▸ **OBJECTIVES**
1. Condense the paragraph that begins "Blue Liger- I re-read my post" in the forum post about the starter book into a brief bulleted list that keeps its main facts.
2. According to the forum post about the starter book, approximately how many pages does the starter book contain?
3. Pick up the forum post about the starter book after its final sentence and carry it forward for a few more sentences.

▸ **READING TEXT**
───

Blue Liger- I re-read my post to see if it was unclear; I think you just missed my point. I was trying to say almost exactly what you are saying in your above quote. GW had a chance to make a "starter book" and utterly failed with the insert in IoB. The starter book does not, in any way, help new players learn the rules. It should, but it doesn't. There is no rules discussion in there whatsoever, and I feel that that is precisely what they should have done. As I mentioned, they should have used the starter book to slowly introduce beginners to the system; instead, all they've done is use the book to advertise the models newcomers can purchase once they've read the rules and, subsequently, learned that their original purchase (1) isn't a legal army, and (2) isn't a fair fight between the two armies. I agree that outlining the steps of the various phases would have been a fantastic idea to include in an insert; it's a shame that the 20 or so pages in the starter book is wasted, not to mention how difficult it will make learning the game to a newbie.

───

▸ **RECORDED DATA**
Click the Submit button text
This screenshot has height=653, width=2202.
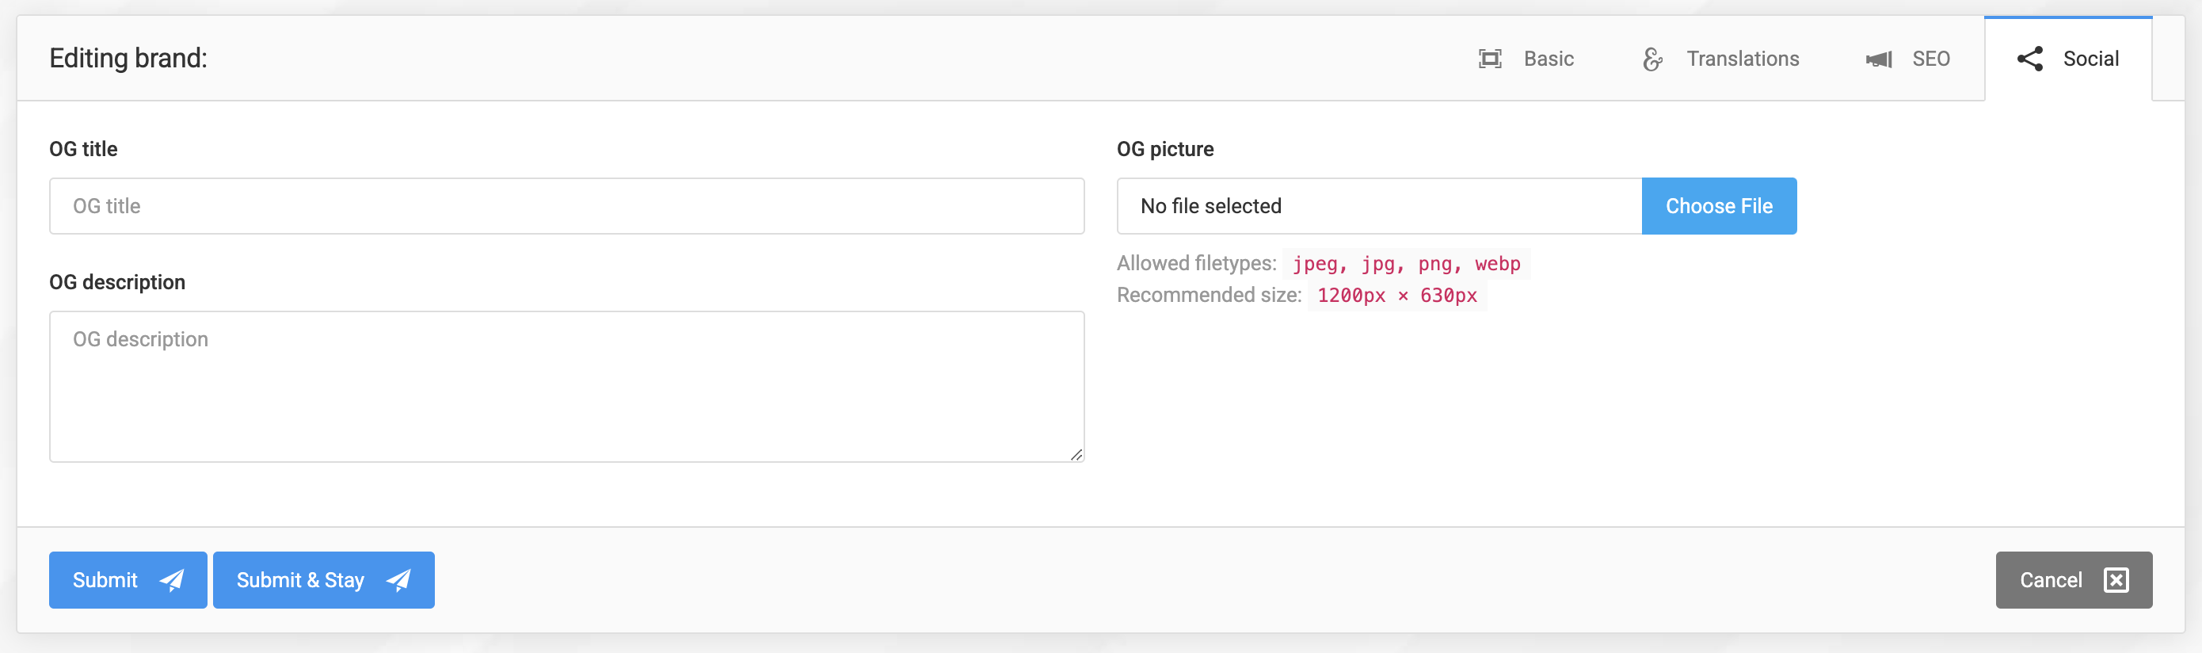coord(105,580)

───

▸ **FINAL RESULTS**
1.
- The writer believes Blue Liger misunderstood the earlier post and says the two largely agree.
- GW had a chance to make a "starter book" and failed with the insert in IoB.
- The starter book contains no rules discussion and does not help new players learn the rules.
- It should have introduced beginners to the system gradually. Instead, it advertises models that newcomers can purchase.
- After reading the rules, newcomers learn that their original purchase is not a legal army and is not a fair fight between the two armies.
- An outline of the steps of the various phases would have been a fantastic addition to an insert.
- The roughly 20 pages of the starter book are wasted, and the game will be hard for a newbie to learn.

2. About 20 pages.

3.
Cheers.


----------



## Blue Liger

Ahh yeah I see now, damn English language, I see what you were saying now, yeah totally agree I look at every starter kit and you can easily tell which army they want to advertise, I mean the 40k one wasn't as big of a gap but seeing the points difference in this one I think sucks, they should of put maybe a big warmachine unit in or maybe more rat ogres or something, there is almost no possible way playing skaven will win you the game!


----------



## maomolin

just don't run the griffon-prince, lol. Dropping it and suddenly things are a lot different.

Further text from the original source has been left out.